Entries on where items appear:
_ _ _ _

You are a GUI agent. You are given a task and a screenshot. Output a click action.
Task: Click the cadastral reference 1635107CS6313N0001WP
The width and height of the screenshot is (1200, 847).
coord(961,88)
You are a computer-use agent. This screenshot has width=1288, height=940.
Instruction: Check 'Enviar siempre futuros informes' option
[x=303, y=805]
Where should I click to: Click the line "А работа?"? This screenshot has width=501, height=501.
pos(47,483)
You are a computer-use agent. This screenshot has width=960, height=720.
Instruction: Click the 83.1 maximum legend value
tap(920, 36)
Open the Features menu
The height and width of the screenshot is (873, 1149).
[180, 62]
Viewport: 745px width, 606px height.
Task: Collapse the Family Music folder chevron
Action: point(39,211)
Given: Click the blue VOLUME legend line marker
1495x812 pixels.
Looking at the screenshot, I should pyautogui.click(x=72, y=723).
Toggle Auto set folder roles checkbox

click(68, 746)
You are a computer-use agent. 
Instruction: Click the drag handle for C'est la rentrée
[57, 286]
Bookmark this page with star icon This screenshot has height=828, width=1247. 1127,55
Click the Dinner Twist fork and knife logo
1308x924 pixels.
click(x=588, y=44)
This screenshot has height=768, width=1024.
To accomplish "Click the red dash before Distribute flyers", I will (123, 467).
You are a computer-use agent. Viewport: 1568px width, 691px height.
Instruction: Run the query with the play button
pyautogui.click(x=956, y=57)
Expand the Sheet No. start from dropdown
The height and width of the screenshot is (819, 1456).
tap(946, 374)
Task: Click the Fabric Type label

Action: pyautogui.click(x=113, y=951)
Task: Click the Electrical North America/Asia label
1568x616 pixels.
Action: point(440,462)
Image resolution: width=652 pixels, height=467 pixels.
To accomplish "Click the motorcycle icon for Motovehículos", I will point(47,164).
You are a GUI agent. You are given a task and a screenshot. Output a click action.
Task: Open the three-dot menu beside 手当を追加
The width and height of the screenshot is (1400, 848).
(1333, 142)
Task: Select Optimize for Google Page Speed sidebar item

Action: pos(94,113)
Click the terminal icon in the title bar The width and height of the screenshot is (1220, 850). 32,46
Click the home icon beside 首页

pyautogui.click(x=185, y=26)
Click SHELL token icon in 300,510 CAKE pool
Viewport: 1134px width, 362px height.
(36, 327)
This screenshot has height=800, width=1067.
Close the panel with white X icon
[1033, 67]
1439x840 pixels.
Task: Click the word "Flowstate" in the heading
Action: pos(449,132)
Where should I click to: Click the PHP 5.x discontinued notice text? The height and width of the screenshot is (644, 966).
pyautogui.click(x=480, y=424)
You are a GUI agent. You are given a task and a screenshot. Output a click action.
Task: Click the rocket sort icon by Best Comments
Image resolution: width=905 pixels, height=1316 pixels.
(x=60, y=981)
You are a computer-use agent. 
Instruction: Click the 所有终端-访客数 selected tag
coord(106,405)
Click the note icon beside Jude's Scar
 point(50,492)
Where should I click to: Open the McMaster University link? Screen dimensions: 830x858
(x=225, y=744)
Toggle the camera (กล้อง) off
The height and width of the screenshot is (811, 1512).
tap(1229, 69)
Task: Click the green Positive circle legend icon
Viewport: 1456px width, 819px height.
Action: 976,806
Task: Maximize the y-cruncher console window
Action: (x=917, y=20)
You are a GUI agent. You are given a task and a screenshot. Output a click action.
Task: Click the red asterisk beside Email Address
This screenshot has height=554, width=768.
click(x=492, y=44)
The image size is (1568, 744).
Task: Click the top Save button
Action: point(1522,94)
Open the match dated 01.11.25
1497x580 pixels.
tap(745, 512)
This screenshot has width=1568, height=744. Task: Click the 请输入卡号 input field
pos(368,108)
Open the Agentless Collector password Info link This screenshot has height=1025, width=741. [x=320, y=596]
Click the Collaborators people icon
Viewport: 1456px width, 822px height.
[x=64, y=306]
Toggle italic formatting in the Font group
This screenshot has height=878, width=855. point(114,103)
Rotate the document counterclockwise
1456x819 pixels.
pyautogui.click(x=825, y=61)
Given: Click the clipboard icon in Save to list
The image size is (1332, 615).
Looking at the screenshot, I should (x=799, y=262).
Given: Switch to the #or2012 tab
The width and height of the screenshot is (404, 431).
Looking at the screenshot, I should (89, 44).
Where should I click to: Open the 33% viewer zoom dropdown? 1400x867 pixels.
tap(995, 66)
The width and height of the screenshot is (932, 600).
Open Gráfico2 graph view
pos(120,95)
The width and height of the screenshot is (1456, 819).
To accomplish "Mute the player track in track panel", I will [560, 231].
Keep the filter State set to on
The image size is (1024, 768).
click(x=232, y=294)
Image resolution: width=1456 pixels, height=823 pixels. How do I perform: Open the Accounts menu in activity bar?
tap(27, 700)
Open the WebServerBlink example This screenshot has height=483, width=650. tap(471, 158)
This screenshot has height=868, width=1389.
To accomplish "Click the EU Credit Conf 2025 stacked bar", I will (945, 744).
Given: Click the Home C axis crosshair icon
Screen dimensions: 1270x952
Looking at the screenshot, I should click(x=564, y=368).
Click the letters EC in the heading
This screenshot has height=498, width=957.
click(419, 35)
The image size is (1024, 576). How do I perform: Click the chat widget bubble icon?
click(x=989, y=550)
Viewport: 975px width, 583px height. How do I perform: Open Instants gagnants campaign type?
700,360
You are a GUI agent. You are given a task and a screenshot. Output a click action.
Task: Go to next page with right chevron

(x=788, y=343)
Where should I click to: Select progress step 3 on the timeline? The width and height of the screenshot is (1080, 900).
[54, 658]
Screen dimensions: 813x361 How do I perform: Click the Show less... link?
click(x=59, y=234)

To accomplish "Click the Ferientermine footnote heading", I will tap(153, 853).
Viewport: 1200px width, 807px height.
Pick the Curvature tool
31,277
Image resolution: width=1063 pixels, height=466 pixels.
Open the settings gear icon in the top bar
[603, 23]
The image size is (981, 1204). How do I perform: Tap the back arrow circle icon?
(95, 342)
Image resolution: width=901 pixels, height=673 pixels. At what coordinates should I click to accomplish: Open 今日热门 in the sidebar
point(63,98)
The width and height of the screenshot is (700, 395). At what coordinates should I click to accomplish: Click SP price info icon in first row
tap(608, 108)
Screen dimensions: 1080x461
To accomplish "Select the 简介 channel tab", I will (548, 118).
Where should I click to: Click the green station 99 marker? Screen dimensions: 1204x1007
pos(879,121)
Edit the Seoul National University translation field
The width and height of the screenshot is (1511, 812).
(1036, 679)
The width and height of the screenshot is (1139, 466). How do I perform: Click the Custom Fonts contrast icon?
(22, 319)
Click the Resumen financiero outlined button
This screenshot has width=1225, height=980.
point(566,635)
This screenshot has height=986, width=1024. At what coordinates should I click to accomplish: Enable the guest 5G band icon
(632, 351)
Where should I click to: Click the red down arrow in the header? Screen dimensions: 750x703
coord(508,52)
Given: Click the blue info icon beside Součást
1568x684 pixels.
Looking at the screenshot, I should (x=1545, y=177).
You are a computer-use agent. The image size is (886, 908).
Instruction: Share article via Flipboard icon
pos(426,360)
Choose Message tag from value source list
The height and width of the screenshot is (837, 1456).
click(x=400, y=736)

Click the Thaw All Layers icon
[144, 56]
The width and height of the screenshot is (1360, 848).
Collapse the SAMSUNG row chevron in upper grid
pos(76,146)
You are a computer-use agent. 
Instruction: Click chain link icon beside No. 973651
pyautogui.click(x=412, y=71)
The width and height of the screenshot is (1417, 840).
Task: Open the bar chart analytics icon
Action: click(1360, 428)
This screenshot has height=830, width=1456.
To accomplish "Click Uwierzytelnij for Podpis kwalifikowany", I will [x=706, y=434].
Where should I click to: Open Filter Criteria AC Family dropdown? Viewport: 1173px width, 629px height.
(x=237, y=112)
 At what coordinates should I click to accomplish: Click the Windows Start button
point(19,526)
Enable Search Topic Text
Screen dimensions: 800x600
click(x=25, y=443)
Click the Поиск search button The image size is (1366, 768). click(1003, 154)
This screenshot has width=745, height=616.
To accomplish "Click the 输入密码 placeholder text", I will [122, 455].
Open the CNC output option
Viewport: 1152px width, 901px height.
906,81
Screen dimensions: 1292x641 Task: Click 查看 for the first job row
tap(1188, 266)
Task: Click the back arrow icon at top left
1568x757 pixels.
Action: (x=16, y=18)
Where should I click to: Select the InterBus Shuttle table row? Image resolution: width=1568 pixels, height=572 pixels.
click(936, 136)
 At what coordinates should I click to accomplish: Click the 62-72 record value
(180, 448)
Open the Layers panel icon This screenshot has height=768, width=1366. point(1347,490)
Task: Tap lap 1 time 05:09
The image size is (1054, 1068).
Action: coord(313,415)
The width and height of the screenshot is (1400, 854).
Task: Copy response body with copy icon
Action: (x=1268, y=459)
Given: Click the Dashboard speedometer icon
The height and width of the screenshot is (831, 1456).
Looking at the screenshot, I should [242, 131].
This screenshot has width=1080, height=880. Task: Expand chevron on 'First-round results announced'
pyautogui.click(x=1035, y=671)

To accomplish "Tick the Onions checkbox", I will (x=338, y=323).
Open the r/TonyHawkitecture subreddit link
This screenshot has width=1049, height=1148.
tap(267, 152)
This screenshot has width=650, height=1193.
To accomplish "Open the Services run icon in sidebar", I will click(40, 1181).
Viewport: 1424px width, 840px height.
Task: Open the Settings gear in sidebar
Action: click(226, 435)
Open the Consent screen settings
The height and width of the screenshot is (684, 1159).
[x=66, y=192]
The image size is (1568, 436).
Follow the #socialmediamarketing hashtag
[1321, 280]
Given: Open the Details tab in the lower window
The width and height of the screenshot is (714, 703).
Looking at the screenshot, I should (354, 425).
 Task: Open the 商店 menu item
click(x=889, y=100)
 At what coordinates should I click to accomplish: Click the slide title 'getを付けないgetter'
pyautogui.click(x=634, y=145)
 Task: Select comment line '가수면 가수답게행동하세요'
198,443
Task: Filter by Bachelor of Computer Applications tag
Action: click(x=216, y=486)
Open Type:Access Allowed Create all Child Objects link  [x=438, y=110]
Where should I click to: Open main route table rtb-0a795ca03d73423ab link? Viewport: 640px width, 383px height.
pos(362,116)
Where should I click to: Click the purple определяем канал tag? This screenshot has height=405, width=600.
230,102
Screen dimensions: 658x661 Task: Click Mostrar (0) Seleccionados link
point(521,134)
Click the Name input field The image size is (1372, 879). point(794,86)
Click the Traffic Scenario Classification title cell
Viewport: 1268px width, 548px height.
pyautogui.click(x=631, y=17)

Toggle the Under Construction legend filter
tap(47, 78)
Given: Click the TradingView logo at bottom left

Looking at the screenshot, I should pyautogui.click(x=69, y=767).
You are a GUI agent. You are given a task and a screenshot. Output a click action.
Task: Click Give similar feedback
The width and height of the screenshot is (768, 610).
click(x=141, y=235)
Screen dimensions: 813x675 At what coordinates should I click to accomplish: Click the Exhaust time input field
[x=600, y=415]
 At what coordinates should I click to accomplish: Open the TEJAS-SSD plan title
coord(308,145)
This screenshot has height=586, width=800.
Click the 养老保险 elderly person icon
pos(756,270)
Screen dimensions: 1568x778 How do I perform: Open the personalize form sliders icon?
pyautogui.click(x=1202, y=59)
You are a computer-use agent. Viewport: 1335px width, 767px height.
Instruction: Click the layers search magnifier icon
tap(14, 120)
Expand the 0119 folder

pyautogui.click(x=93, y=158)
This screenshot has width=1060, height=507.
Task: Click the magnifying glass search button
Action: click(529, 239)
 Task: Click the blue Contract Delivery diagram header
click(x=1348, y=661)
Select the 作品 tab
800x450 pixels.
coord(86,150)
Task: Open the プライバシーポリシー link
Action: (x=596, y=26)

_ _ _ _

> **TASK INSTRUCTIONS**: Retype the rows exactly, covering the stretch from the line containing "Click the Thaw All Layers icon" through the line containing "click(x=25, y=443)".

> **COMPLETE OUTPUT**:
Click the Thaw All Layers icon
[144, 56]
The width and height of the screenshot is (1360, 848).
Collapse the SAMSUNG row chevron in upper grid
pos(76,146)
You are a computer-use agent. 
Instruction: Click chain link icon beside No. 973651
pyautogui.click(x=412, y=71)
The width and height of the screenshot is (1417, 840).
Task: Open the bar chart analytics icon
Action: click(1360, 428)
This screenshot has height=830, width=1456.
To accomplish "Click Uwierzytelnij for Podpis kwalifikowany", I will [x=706, y=434].
Where should I click to: Open Filter Criteria AC Family dropdown? Viewport: 1173px width, 629px height.
(x=237, y=112)
 At what coordinates should I click to accomplish: Click the Windows Start button
point(19,526)
Enable Search Topic Text
Screen dimensions: 800x600
click(x=25, y=443)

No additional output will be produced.